_REQUIRED TASK_
Report each line of the listing below that contains the word "Jane", copying every such line in full.

_STORED RECORDS_
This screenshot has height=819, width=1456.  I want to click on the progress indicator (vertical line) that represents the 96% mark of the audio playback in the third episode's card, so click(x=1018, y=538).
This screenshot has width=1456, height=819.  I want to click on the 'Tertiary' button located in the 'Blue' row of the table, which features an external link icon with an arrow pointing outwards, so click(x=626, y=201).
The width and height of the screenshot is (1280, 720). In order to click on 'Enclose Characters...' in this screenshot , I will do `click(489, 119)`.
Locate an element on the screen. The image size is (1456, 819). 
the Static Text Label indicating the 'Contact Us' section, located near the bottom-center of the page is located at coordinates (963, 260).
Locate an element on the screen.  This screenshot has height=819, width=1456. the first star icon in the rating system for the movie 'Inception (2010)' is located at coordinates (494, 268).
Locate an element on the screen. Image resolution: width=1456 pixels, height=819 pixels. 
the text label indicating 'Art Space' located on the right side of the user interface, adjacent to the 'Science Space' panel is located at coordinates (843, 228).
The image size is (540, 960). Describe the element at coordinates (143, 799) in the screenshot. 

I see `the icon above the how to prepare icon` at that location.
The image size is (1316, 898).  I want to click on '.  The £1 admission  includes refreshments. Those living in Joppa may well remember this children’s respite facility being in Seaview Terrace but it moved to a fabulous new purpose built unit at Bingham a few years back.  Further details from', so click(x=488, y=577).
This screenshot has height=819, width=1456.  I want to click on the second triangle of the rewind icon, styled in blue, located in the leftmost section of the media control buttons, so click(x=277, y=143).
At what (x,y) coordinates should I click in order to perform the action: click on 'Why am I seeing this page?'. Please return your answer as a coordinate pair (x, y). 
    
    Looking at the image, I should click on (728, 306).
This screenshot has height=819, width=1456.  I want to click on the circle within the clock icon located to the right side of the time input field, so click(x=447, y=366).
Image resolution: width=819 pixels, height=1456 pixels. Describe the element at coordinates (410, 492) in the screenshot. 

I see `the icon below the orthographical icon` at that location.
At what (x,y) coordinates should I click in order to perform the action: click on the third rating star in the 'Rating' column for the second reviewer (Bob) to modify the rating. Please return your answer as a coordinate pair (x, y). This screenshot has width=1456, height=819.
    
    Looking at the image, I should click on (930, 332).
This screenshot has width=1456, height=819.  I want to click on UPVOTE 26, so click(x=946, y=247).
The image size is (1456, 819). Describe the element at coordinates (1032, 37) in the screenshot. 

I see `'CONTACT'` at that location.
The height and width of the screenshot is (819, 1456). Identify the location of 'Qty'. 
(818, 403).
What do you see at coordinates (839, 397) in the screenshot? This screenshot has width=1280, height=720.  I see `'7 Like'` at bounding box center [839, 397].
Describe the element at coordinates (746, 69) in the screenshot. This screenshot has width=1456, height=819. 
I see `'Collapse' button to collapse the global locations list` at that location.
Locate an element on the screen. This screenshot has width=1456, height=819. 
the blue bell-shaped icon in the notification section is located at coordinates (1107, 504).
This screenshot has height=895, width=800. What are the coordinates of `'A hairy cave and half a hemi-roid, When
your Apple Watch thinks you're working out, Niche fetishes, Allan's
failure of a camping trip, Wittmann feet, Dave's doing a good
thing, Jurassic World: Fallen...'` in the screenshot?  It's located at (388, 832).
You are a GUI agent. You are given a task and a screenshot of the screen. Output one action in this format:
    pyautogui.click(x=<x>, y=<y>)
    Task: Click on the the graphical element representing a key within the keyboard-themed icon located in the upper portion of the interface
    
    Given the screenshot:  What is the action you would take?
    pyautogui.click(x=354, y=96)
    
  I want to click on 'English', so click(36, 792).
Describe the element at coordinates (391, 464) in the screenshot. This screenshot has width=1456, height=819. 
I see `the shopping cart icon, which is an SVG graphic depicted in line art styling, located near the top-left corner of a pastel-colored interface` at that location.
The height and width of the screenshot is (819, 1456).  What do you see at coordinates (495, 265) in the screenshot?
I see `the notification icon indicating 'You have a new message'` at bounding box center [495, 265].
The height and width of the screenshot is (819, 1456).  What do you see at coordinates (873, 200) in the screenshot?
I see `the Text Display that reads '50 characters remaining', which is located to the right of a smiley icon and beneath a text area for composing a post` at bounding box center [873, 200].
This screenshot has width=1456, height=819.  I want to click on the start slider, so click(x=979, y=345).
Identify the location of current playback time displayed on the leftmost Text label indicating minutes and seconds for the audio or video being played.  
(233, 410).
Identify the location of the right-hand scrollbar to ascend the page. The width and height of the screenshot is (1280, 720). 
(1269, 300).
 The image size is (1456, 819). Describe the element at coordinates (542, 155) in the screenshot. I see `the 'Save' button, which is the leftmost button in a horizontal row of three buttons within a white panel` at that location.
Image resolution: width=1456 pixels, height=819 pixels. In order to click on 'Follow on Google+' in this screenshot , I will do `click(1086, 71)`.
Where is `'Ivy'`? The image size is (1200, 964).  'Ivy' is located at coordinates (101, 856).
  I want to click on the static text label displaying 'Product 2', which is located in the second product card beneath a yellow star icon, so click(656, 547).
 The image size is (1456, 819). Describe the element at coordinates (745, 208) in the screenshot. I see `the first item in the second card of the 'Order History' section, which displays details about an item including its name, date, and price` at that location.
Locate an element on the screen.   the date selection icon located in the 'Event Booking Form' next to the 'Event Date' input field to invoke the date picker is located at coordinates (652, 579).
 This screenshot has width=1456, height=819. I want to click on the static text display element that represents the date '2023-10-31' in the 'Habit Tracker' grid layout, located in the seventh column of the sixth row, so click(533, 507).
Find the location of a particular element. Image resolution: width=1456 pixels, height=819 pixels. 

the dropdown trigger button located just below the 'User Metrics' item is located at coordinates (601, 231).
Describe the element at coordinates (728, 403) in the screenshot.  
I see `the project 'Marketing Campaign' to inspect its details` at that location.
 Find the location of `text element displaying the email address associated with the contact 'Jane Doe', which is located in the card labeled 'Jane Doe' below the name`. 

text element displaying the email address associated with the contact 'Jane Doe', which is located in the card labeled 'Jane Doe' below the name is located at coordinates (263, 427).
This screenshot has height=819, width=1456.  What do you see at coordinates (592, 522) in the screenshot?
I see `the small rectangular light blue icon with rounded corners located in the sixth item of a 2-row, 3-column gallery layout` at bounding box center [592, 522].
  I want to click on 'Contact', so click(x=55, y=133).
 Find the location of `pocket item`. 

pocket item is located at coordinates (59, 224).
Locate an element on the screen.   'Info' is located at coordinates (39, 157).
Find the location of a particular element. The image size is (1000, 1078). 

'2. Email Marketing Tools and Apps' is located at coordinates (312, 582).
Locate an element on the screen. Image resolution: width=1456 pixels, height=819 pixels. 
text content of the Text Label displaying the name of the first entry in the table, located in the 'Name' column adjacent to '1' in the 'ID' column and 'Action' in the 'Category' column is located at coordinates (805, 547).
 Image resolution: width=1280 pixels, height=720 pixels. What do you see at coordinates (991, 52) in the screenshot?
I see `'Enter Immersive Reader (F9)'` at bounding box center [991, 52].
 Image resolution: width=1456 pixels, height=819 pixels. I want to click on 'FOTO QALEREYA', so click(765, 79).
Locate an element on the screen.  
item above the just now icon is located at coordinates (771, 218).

_EXERCISE ANSWER_
 Find the location of `text element displaying the email address associated with the contact 'Jane Doe', which is located in the card labeled 'Jane Doe' below the name`. 
text element displaying the email address associated with the contact 'Jane Doe', which is located in the card labeled 'Jane Doe' below the name is located at coordinates (263, 427).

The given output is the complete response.